To be sure, the visionaries within NASA had been thinking about sending someone to the moon for a long time. And in May, 1961 there were competing strategies in play at NASA for getting it done. They either involved an unimaginably HUGE rocket (think twice the size of the one that actually did it), or two or three Saturn class rockets to launch and assemble the lunar spacecraft in orbit. But when faced with a deadline of “before this decade is out,” the challenges were immense. Another strategy, considered a bit crackpot at the time, was named “lunar orbit rendezvous.” It involved a smaller (but still huge) rocket to send a throw-away lander on the moon along with a re-entry capsule. The capsule remains in lunar orbit, the lander lands, takes off, docks with the capsule. The crew transfers to the capsule, and they head home. As each piece fulfilled its intended purpose, it would be discarded.

It became increasingly clear, in the months that followed the speech, that neither of the “mainstream” approaches would get the job done with the time and resources available.

During the summer, consensus formed around the lunar orbit rendezvous scenario.
Key Point: Once they decided to pursue that option all further pursuit of the others was stopped. They committed. They did not have the resources to do otherwise.

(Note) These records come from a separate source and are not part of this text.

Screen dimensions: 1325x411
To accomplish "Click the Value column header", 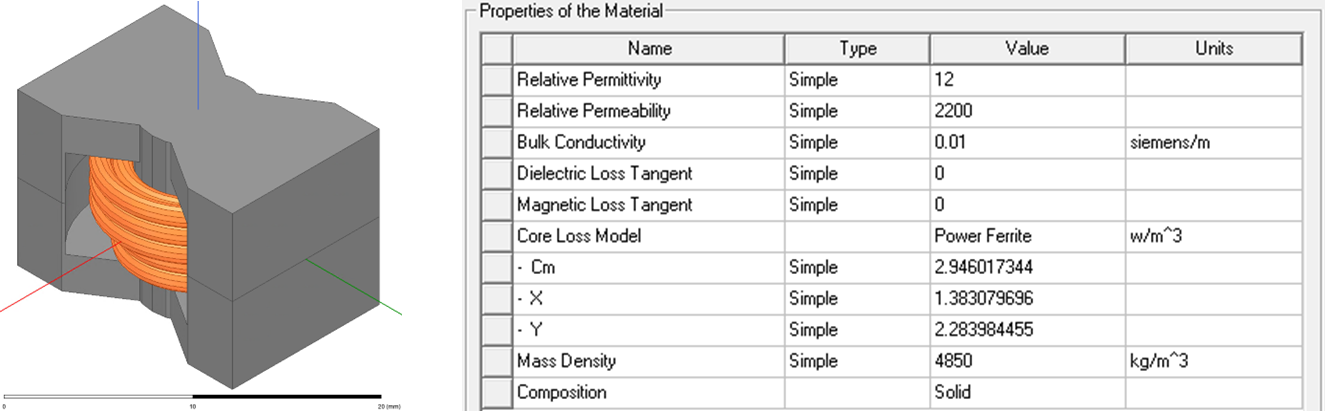I will tap(1027, 48).

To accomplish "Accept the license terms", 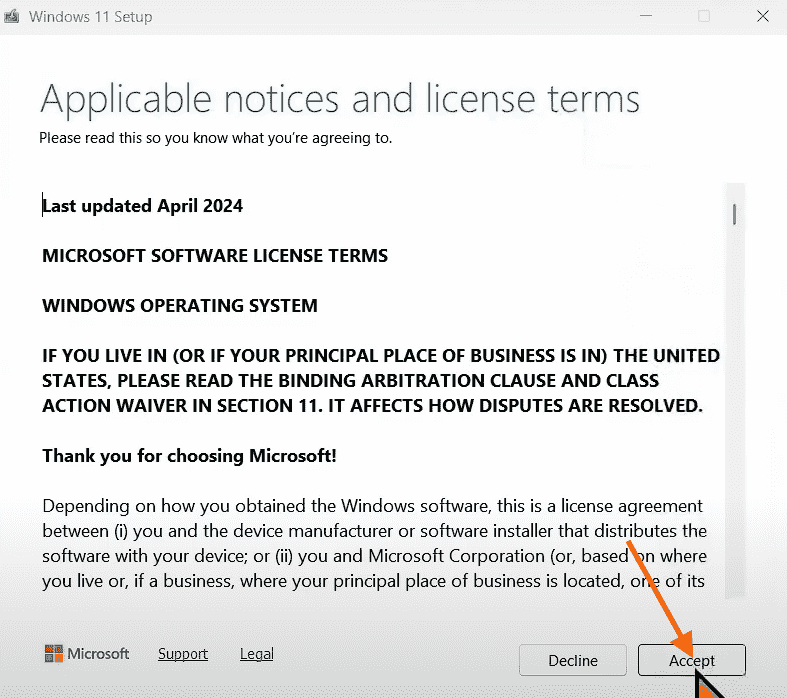I will (692, 660).
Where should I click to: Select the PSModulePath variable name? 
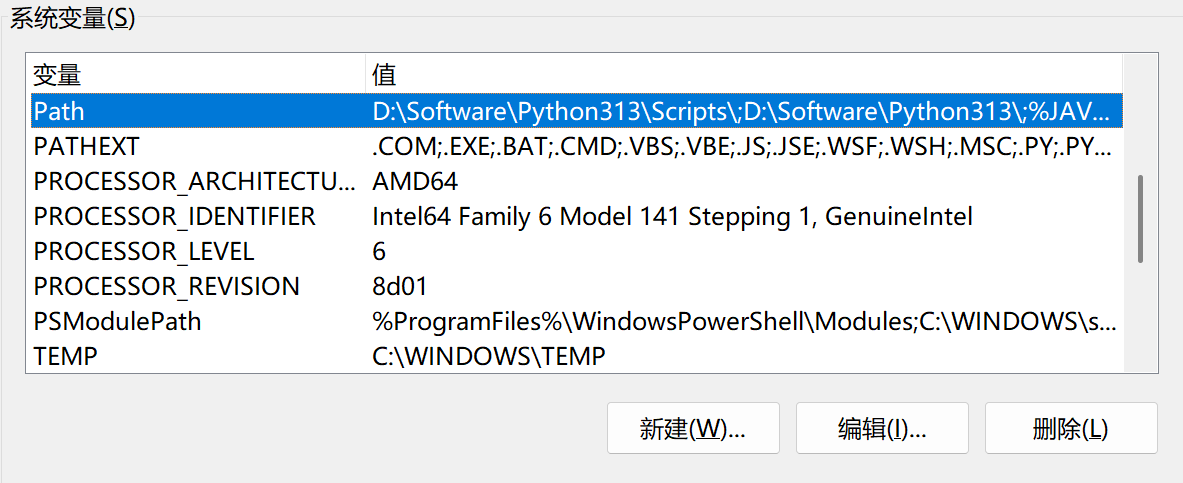[117, 321]
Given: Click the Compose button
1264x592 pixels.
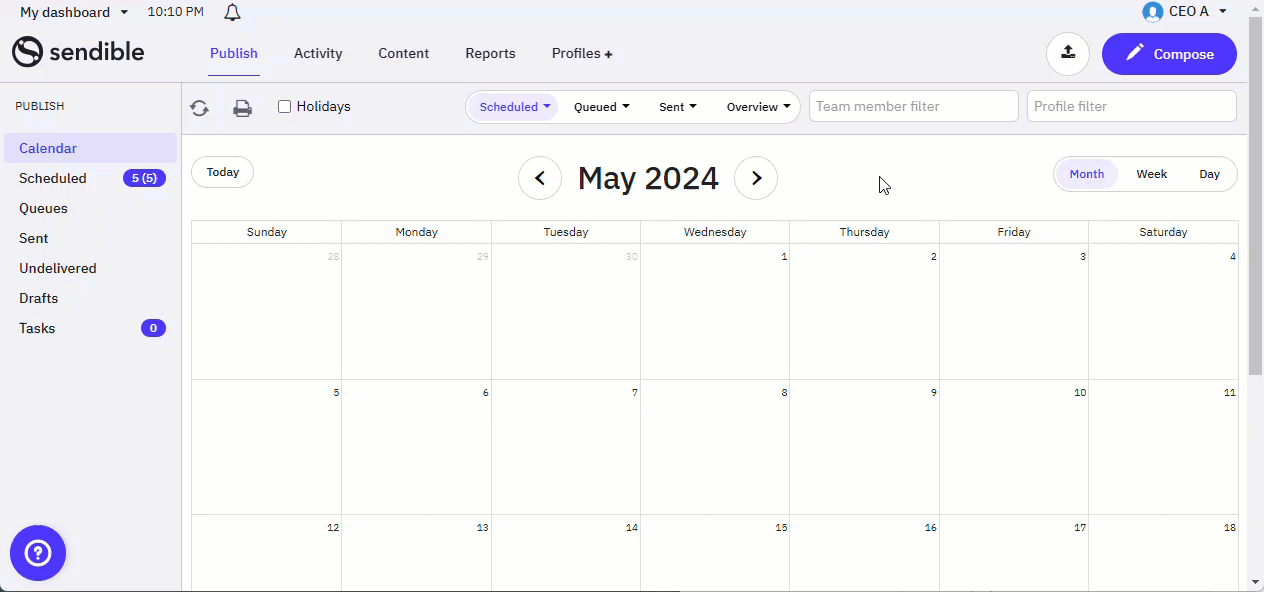Looking at the screenshot, I should coord(1169,54).
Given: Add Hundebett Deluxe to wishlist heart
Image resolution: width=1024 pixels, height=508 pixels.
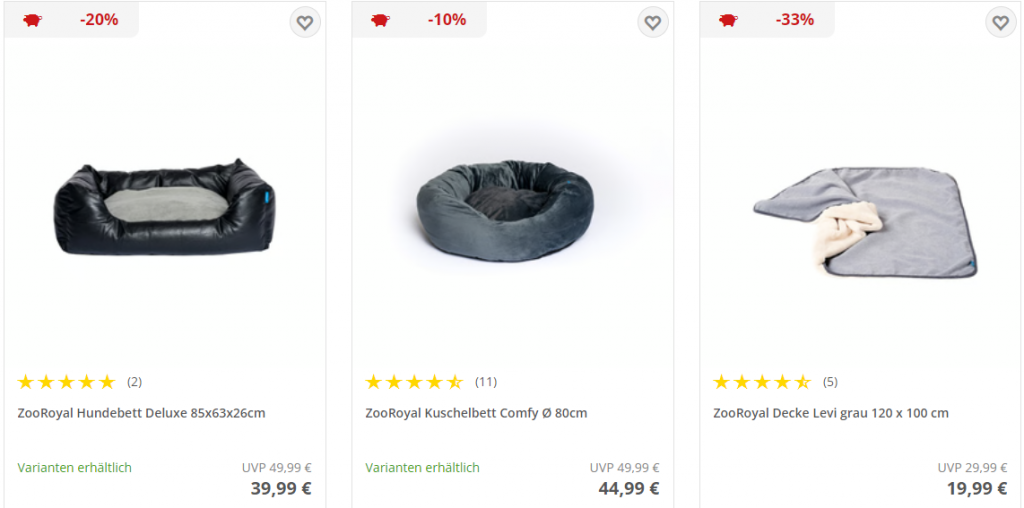Looking at the screenshot, I should click(x=305, y=23).
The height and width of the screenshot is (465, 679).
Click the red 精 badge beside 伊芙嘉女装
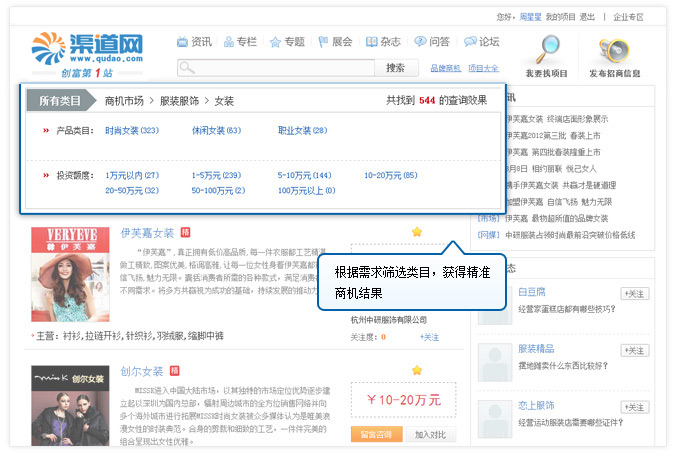(x=185, y=232)
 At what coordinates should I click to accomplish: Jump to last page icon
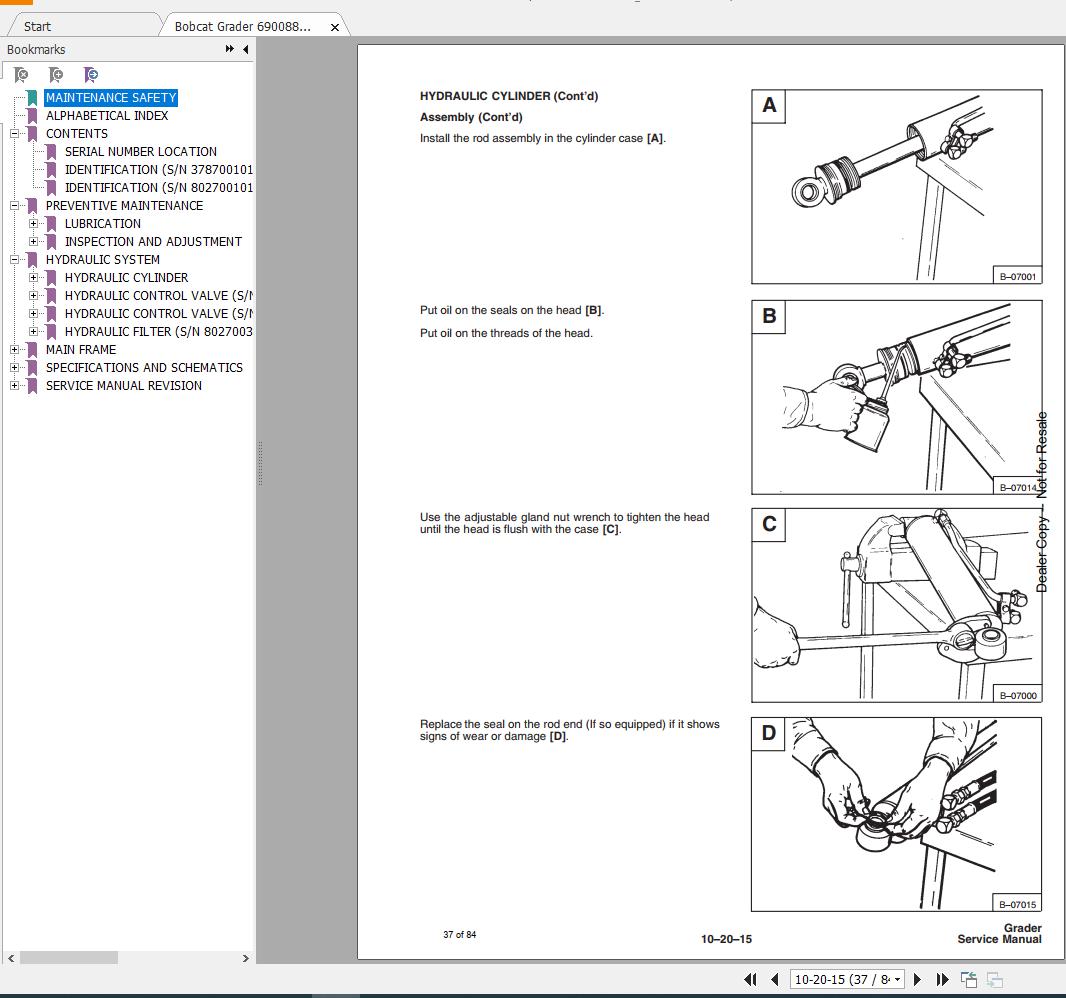[x=941, y=980]
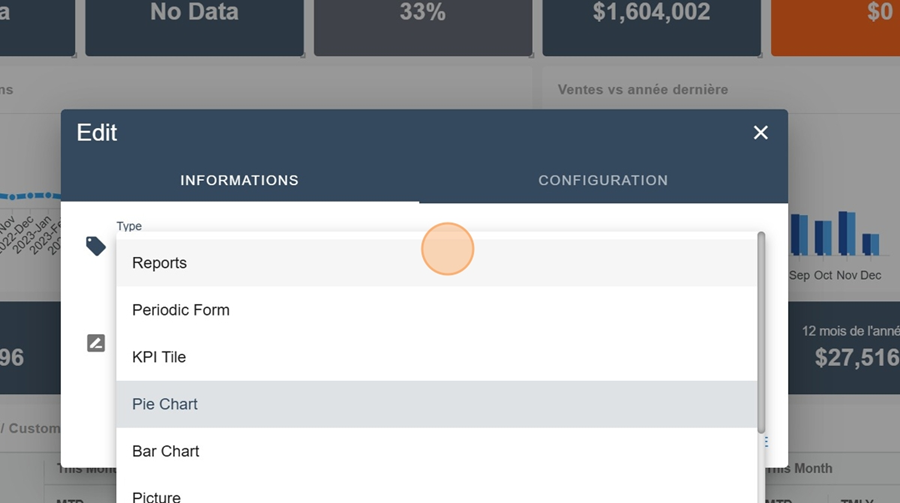Open the INFORMATIONS tab
This screenshot has width=900, height=503.
coord(239,181)
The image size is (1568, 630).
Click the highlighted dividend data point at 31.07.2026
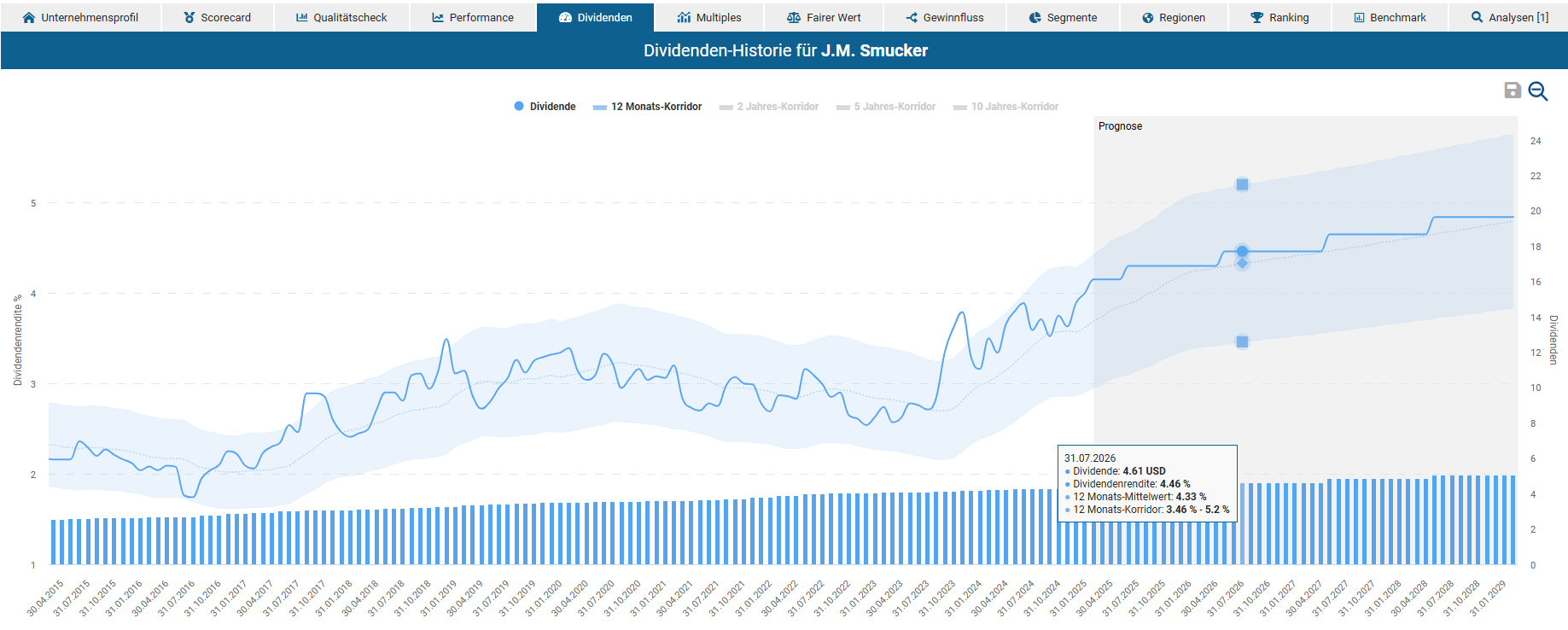click(x=1242, y=251)
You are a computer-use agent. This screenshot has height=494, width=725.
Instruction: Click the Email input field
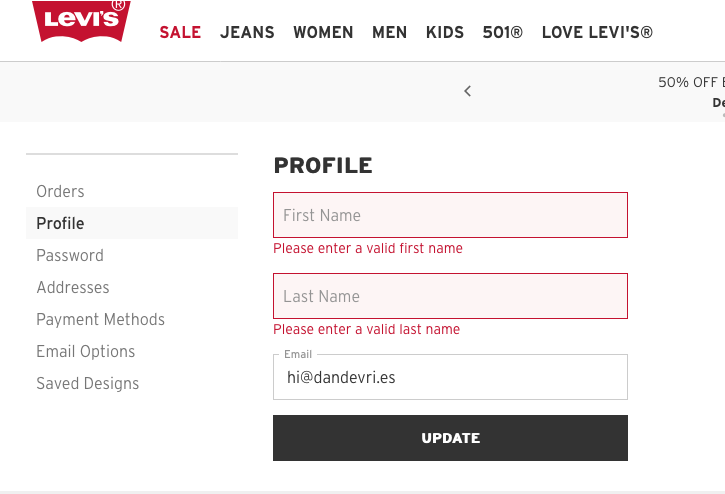450,378
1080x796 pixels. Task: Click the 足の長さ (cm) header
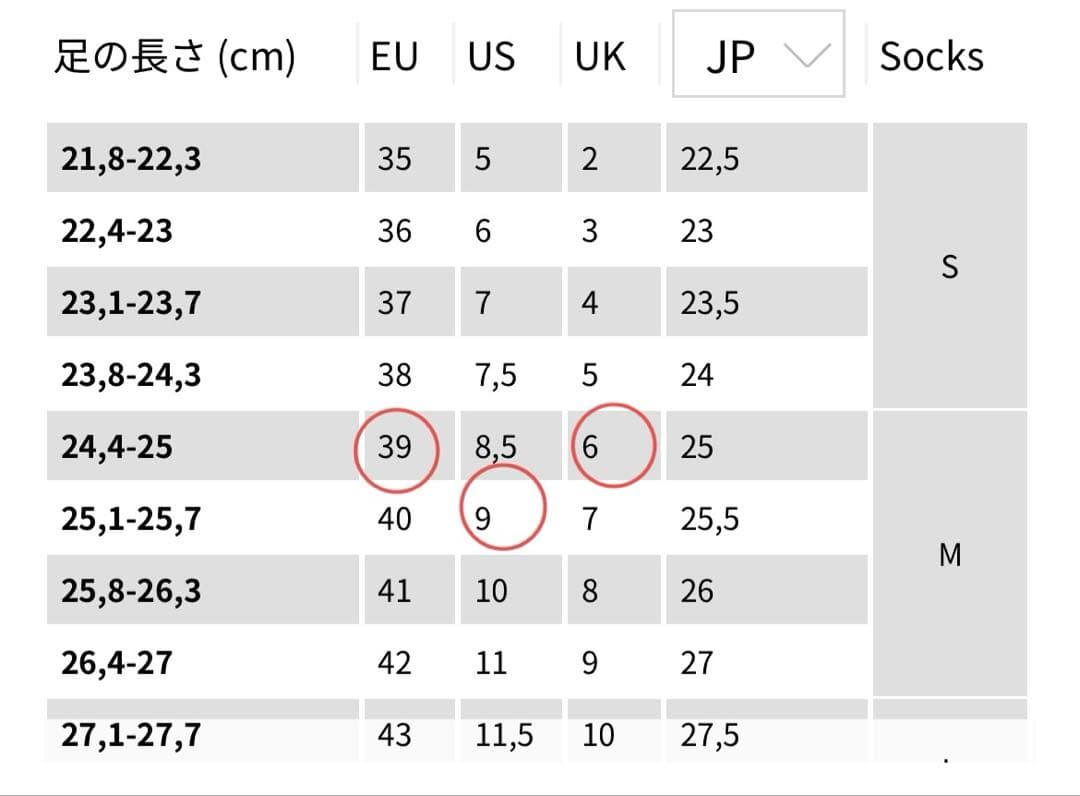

In the corporate world, how often does that happen? Once a project, or even an idea, has any kind of resourcing or momentum behind it, stopping it is incredibly difficult. More things to do get added, but it seems that nothing gets taken off. This is equally true of “improvement schemes.” I recall a company that had active people in various improvement initiatives. There was the “Workout” group. There were the TQM people. There were the Six Sigma folks. (It took me a while to realize that the TQM and Sigma people considered each other competitors, where I had initially lumped them in together.) Then there were the “Lean guys” who had just come in. There were also pockets of Theory of Constraints believers, the agile guys, everyone saying they had “the answer.”

Back to NASA.

Landing a person on the moon by the end of the decade was a clearly articulated vision for accomplishing the high level mission of becoming “the world leader in space exploration.” That was the hoshin.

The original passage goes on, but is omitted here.